Hong Kong, China shares up as banks lead

Shares in Hong Kong and China rose on Monday with investors snapping up Chinese financial stocks on hopes China’s loose monetary policy will stay in place, while mining shares surged as copper prices surged after a massive quake hit top producer Chile.

China Construction Bank Corp (0939.HK) (601939.SS), the country’s second-largest bank by assets and the most actively traded stock, rose 3.4 percent to a two-week high of HK$6.07 as investors bought the shares following Chairman Guo Shuqing’s comment the bank has no plans to raise fresh capital. It steadied at HK$6.06 by midday, up 3.2 percent.

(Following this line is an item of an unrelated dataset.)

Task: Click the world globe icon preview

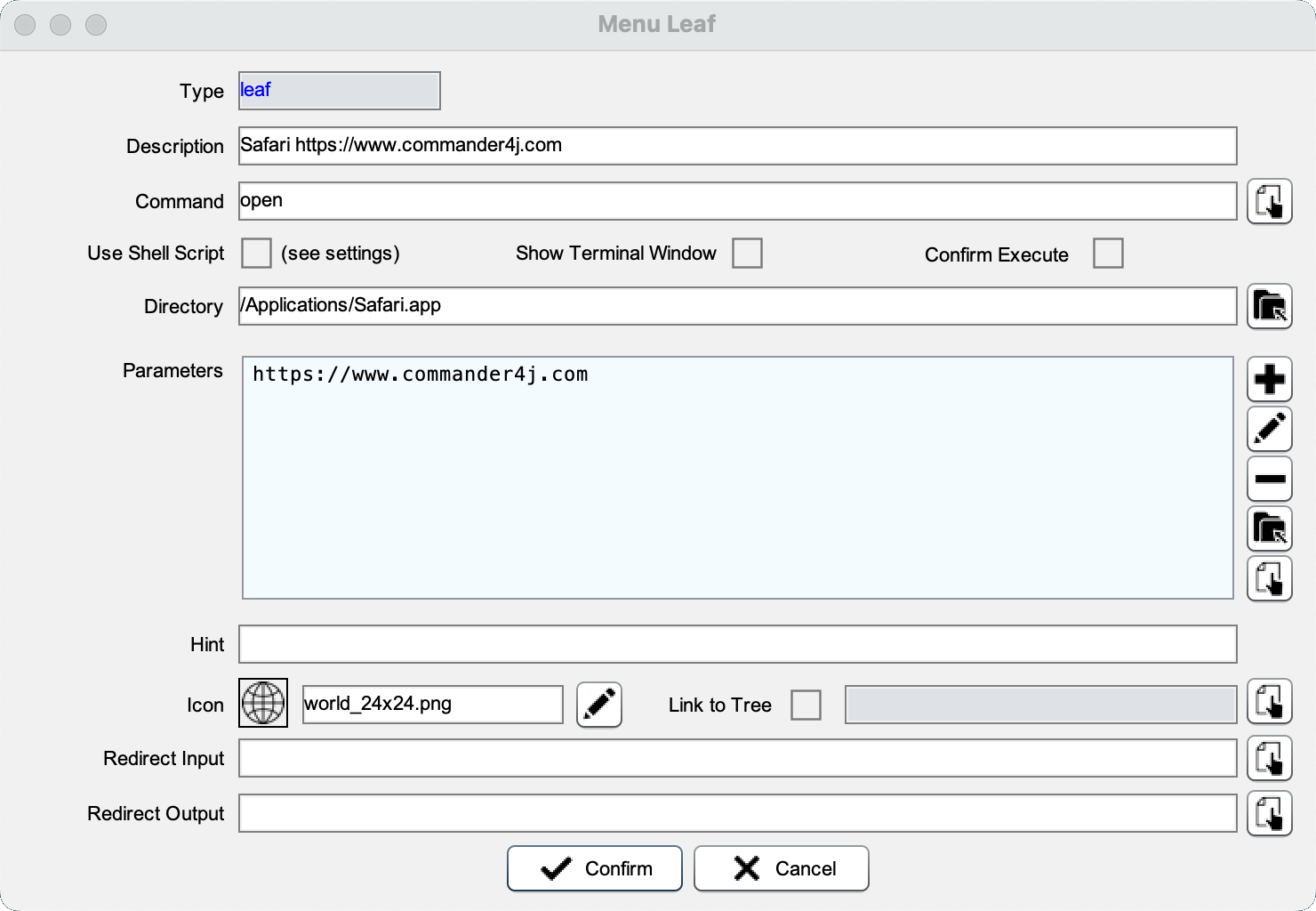Action: point(263,703)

Top lender ICBC (1398.HK) rose 2.9 percent to HK$5.65.

The benchmark Hang Seng Index .HSI soared 1.90 percent or 391.42 points to 21,000.12 with HSBC (0005.HK), the second-most actively traded stock, gaining 0.82 percent ahead of its earnings next week.

HSBC (0005.HK) is due to announce its results later on Monday. [ID:nLDE61N1VM]. Unit Hang Seng Bank (0011.HK), which is also due to announce its earnings later in the day, rose 1.4 percent, its highest in about six-weeks.

The China Enterprises Index .HSCE of top locally listed mainland Chinese stocks was up 2.54 percent at 11,837.51.

Turnover was at HK$36.9 billion ($4.7 billion) from midday Friday’s HK$30.6 billion.

Jiangxi Copper (0358.HK) rose more than 7 percent to HK$16.90, its highest in five weeks, as copper prices rose amid supply worries after a massive earthquake hit top producer Chile. The stock was at HK$16.70 at the lunch break, up 5.8 percent. Smaller rival Xingye Copper (0505.HK) was up 4.5 percent.

“Short term speculation gave (copper mining) stocks a boost but it is seen to be short-lived,” said Patrick Yiu, a director at CASH Asset Management.

Brokers said investors were covering their short positions, while generally firmer commodities prices also gave support to mining shares. Zijing Mining (2899.HK) was up 2.4 percent and Chalco (2600.HK) rose 2.9 percent.

Copper prices surged at the open on Monday with Shanghai’s benchmark third month copper contract rising by its 5 percent daily limit.


China’s key stock index was up 0.93 percent at midday on Monday, led by copper miners, as a sharper-than-expected slowdown in China’s official purchasing managers’ index boosted expectations that this month’s Chinese parliamentary session would reaffirm a relatively loose monetary policy.

The Shanghai Composite Index .SSEC ended the morning at 3,080.227 points after rising to a five-week intraday high, continuing a 2.1 percent rally in February driven in part by bargain-hunting following the previous month’s 8.8 percent slide.

Copper mining stocks jumped as copper prices rose on supply worries after an 8.8-magnitude earthquake in top producer Chile, with Jingcheng Copper (002171.SZ), one of the morning’s top gainers, surging its 10 percent daily limit to 15.50 yuan.

The official PMI, the first set of Chinese economic data announced for February, fell to 52.0 from 55.8 in January, well below the median forecast of 55.45 in a poll by Reuters of 10 economists.

“The PMI data indicates that the manufacturing sector still has some way to go before it recovers fully from the global financial crisis,” said a trader at a major Chinese brokerage in Shanghai.

“It gives a boost to the market’s belief that the government will reiterate its appropriately loose monetary policy for 2010 at the parliamentary session.”

The annual session of the National People’s Congress, China’s parliament, will begin on Friday. Premier Wen Jiabao will deliver his work report on that day, which investors expect to reaffirm an official policy of relatively easy money in place since 2008.

The Chinese market has generally been weak so far this year amid worries about an official clampdown on excessive bank lending and huge supplies of new shares.

But Monday morning’s rise pushed the benchmark index above the 125-day moving average, now at 3,077 points, for the first time since Jan. 25, indicating market sentiment had greatly improved, analysts said.

However, the index will need to hold above that average, regarded as a barometer of bearish versus bullish sentiment in the Chinese market, for several days to confirm a decisive breakthrough, analysts said.

Monday morning’s sluggish turnover of 63 billion yuan ($9.2 billion), down from Friday morning’s already thin 65 billion yuan, was far from sufficient to support a sustained rally, analysts said.

Gaining Shanghai stocks overwhelmed losers by 739 to 143 on Monday morning, with other copper producers also rising sharply.

Yunnan Copper (000878.SZ) jumped 7.53 percent to 27.42 yuan, Jiangxi Copper (600362.SS) rose 6.93 percent to 37.47 yuan and Tongling Nonferrous Metals Group (000630.SZ) advanced 6.50 percent to 19.82 yuan.